**Data**

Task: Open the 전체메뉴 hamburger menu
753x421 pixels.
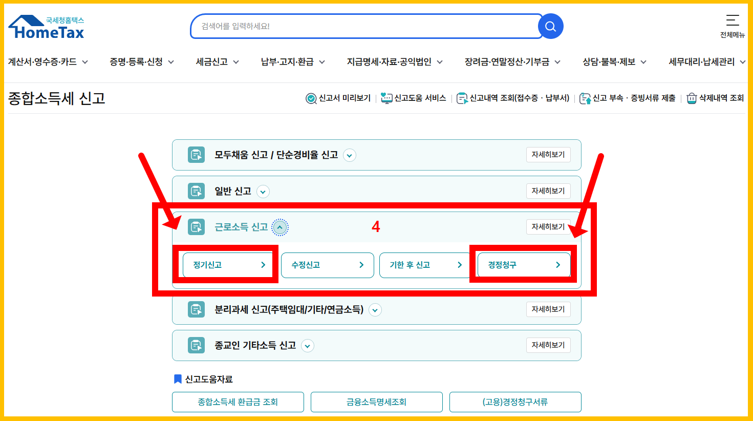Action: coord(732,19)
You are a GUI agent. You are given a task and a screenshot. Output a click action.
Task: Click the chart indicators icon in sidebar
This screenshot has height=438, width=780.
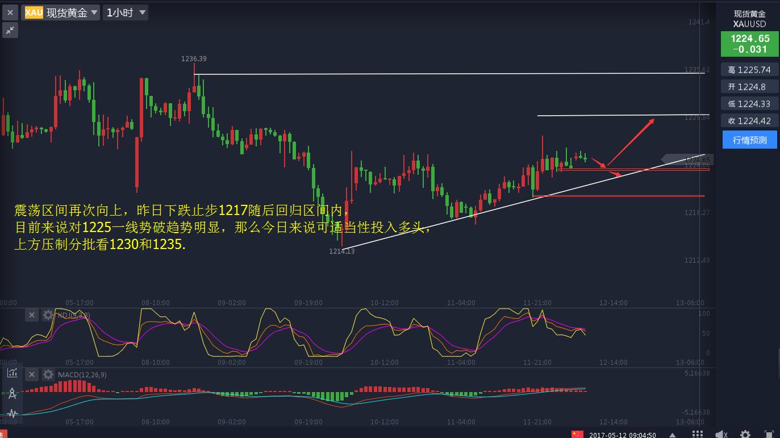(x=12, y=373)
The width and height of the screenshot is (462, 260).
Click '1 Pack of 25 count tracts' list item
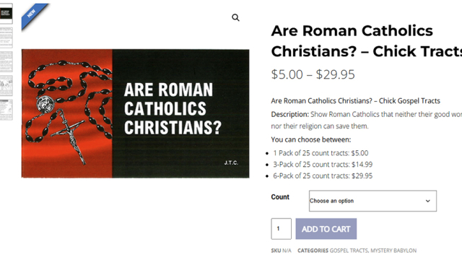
...
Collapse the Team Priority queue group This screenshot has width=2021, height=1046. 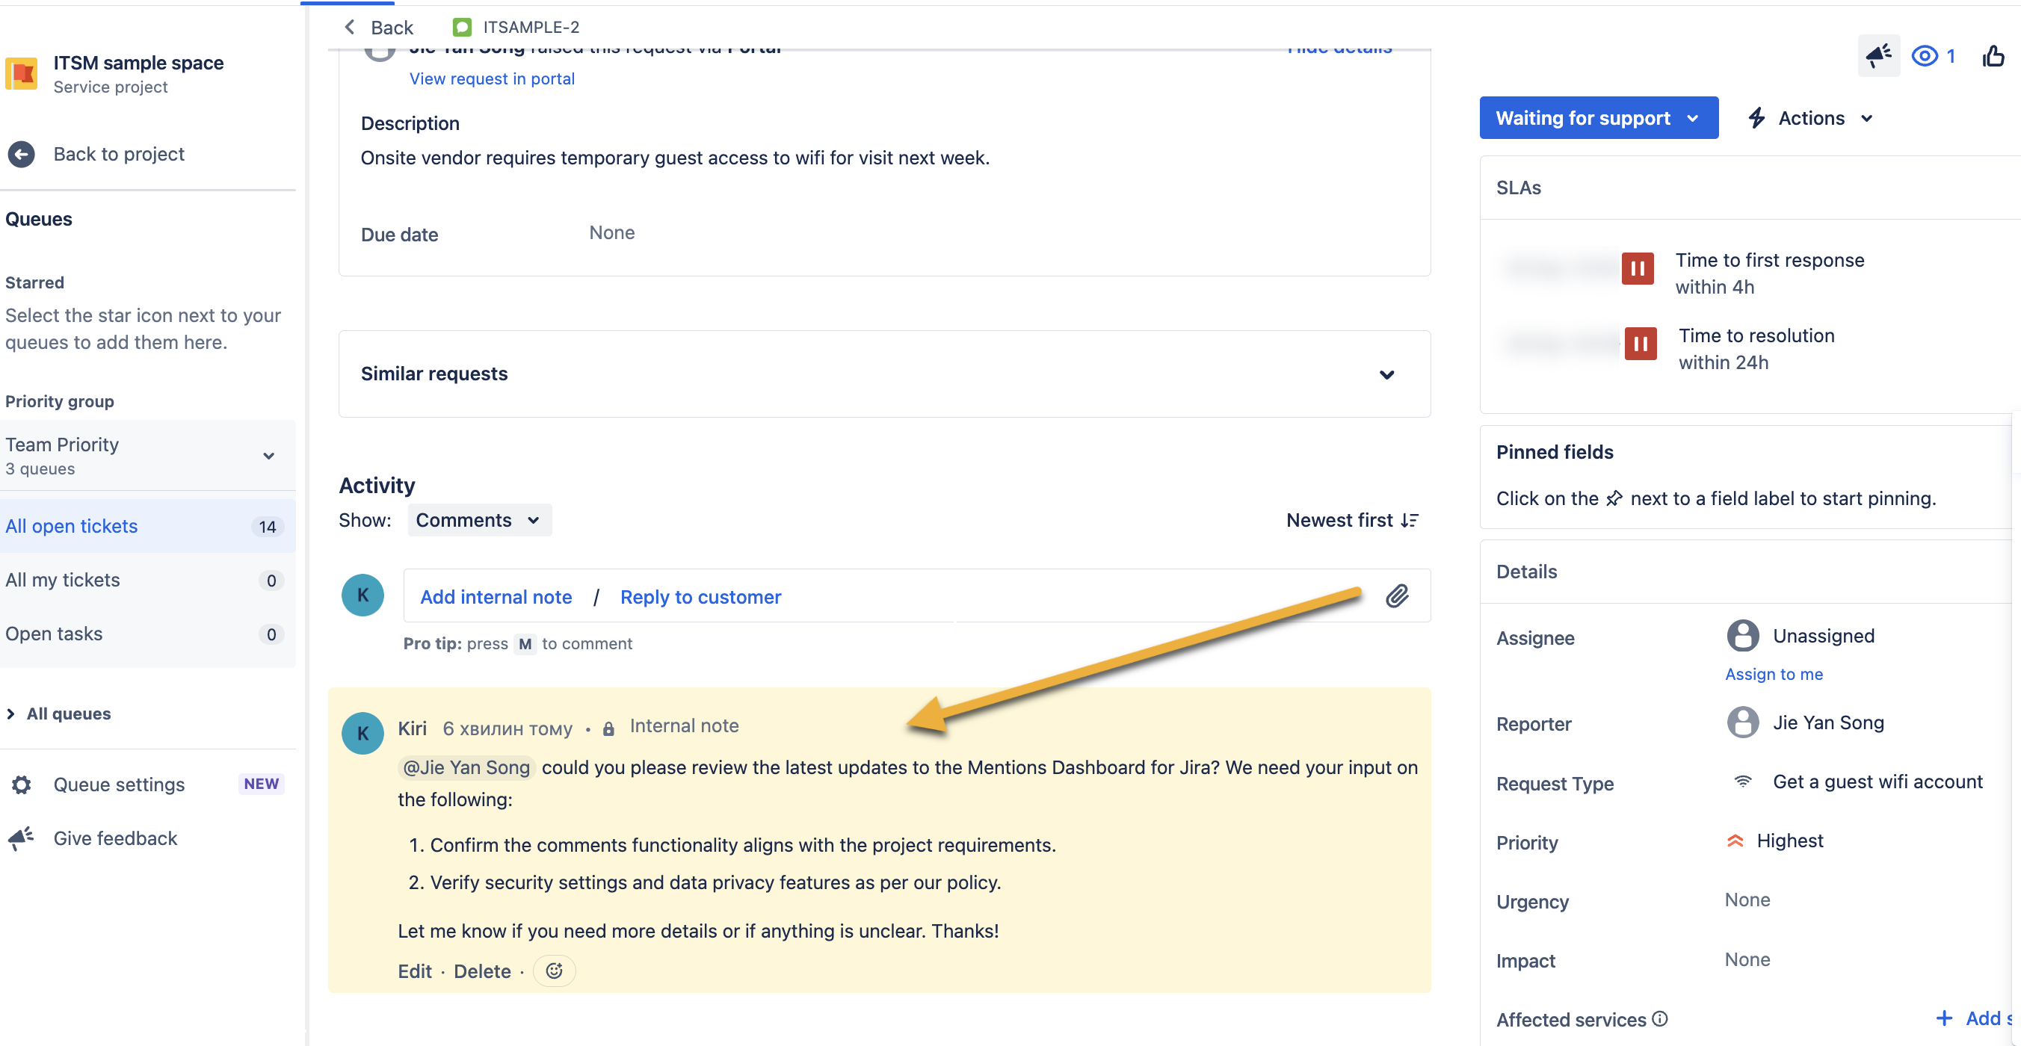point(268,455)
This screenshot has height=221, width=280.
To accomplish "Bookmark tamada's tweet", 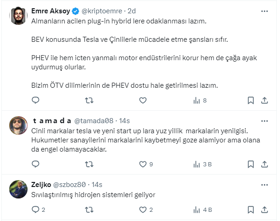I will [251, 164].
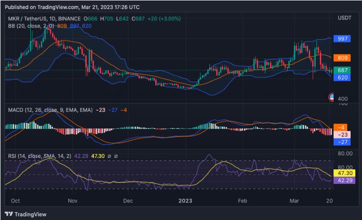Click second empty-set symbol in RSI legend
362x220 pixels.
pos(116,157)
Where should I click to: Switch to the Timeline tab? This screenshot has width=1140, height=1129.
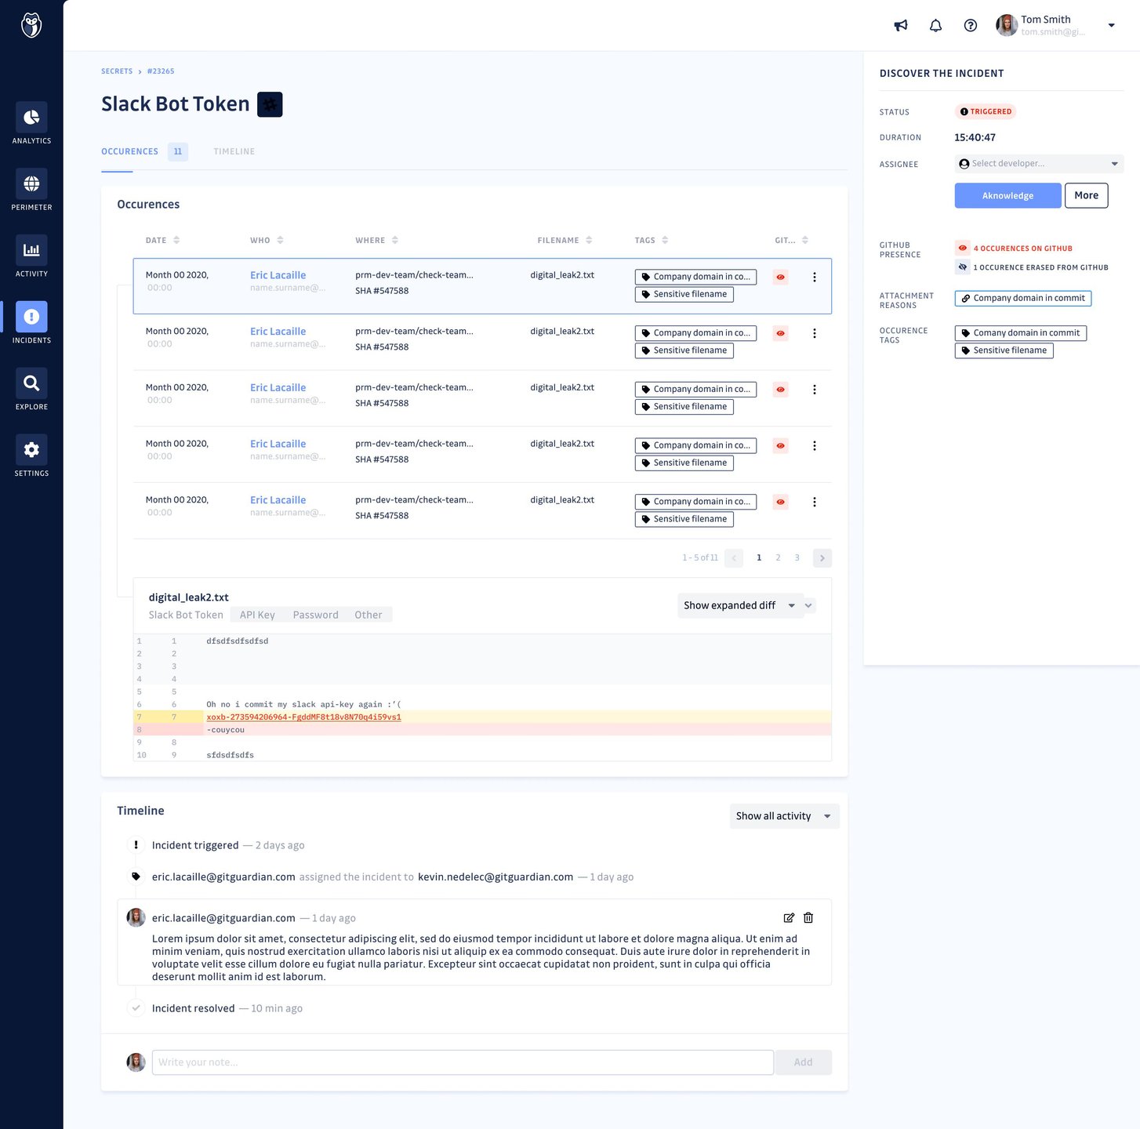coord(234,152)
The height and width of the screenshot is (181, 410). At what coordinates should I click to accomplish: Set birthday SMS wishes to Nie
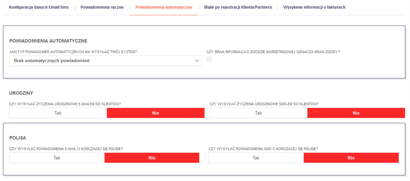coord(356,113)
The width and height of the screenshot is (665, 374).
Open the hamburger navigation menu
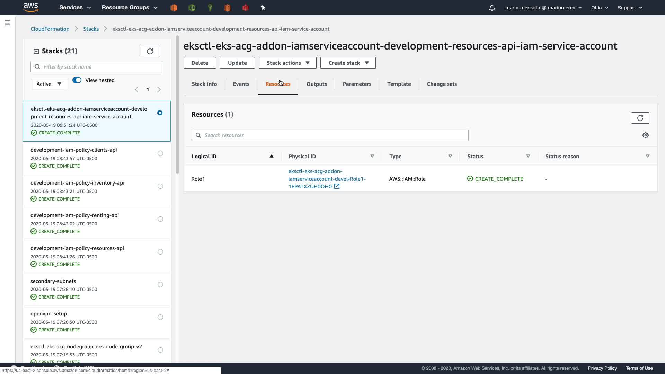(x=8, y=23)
--
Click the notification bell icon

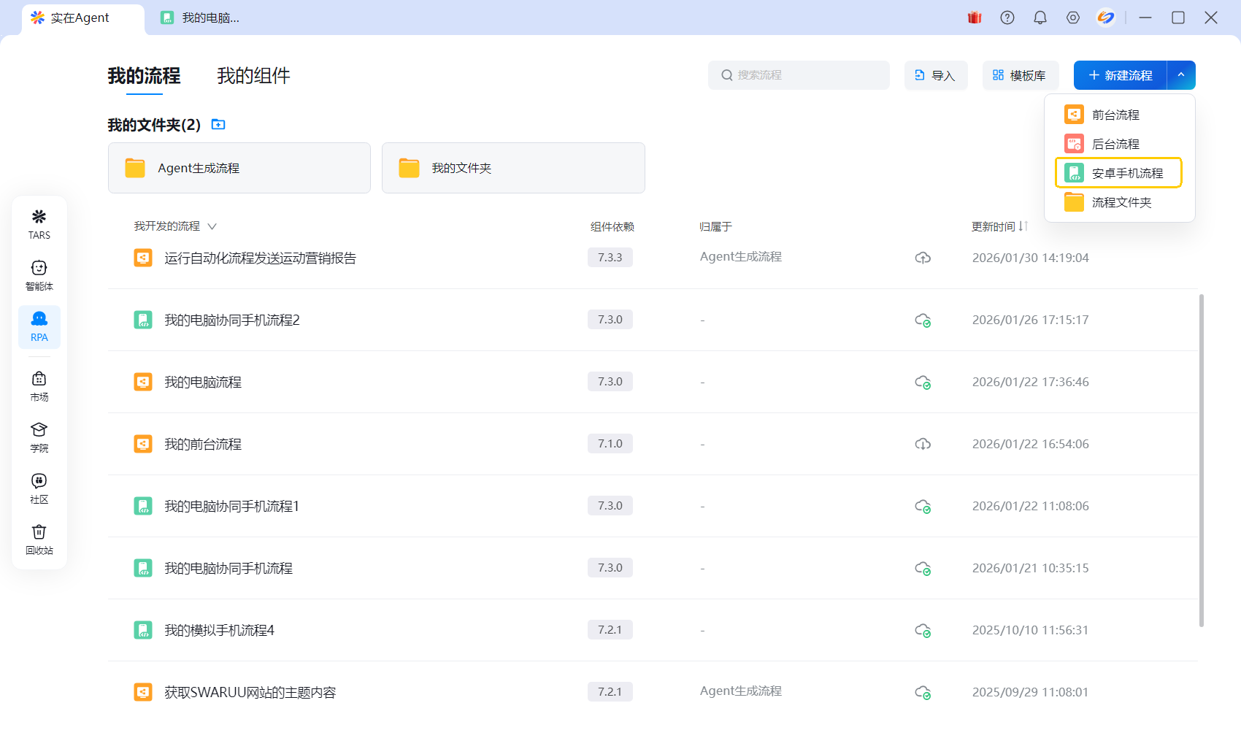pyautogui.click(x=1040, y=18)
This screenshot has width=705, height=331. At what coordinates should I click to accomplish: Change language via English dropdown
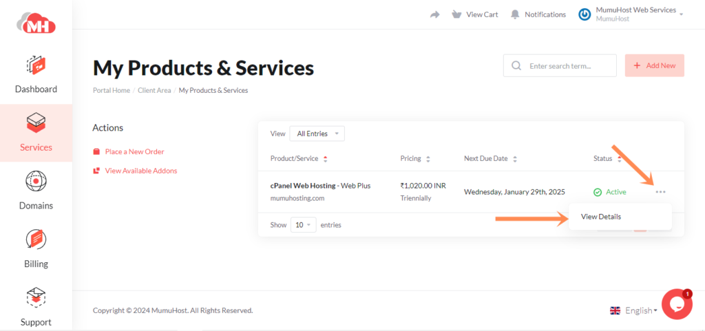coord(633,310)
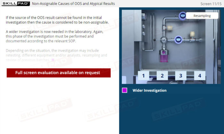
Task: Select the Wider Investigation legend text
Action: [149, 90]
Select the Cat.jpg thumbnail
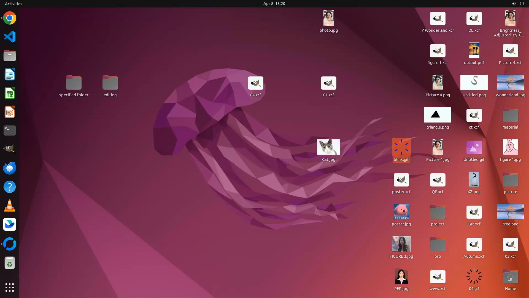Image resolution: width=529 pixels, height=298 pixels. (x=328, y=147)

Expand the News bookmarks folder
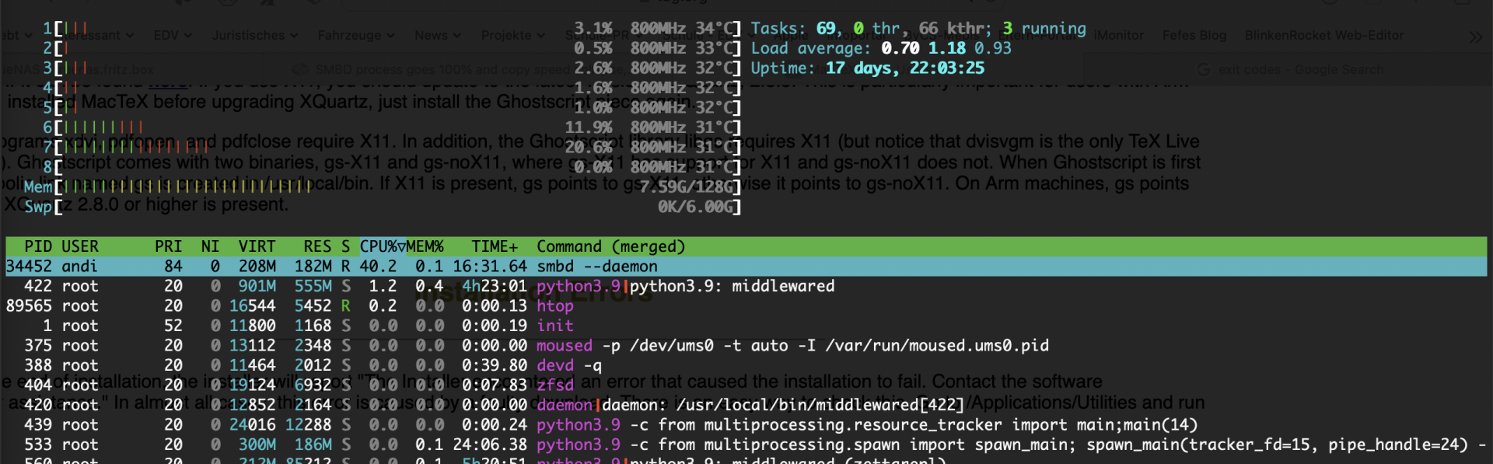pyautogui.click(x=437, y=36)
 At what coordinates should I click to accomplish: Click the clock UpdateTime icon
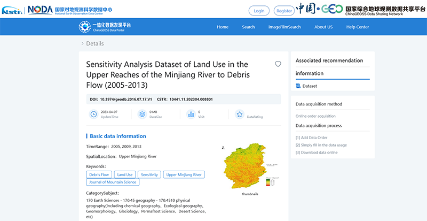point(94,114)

**Stated problem**
Copy out everything from the line containing "Task: Open the 전체메뉴 hamburger menu" down to the line containing "Click '1 Pack of 25 count tracts' list item", both included, and leave out the pictures.

**Solved problem**
Task: Open the 전체메뉴 hamburger menu
753x421 pixels.
Action: coord(732,19)
You are a GUI agent. You are given a task and a screenshot. Output a click action.
Task: Click the chart indicators icon in sidebar
This screenshot has height=438, width=780.
(x=12, y=373)
The width and height of the screenshot is (462, 260).
Click '1 Pack of 25 count tracts' list item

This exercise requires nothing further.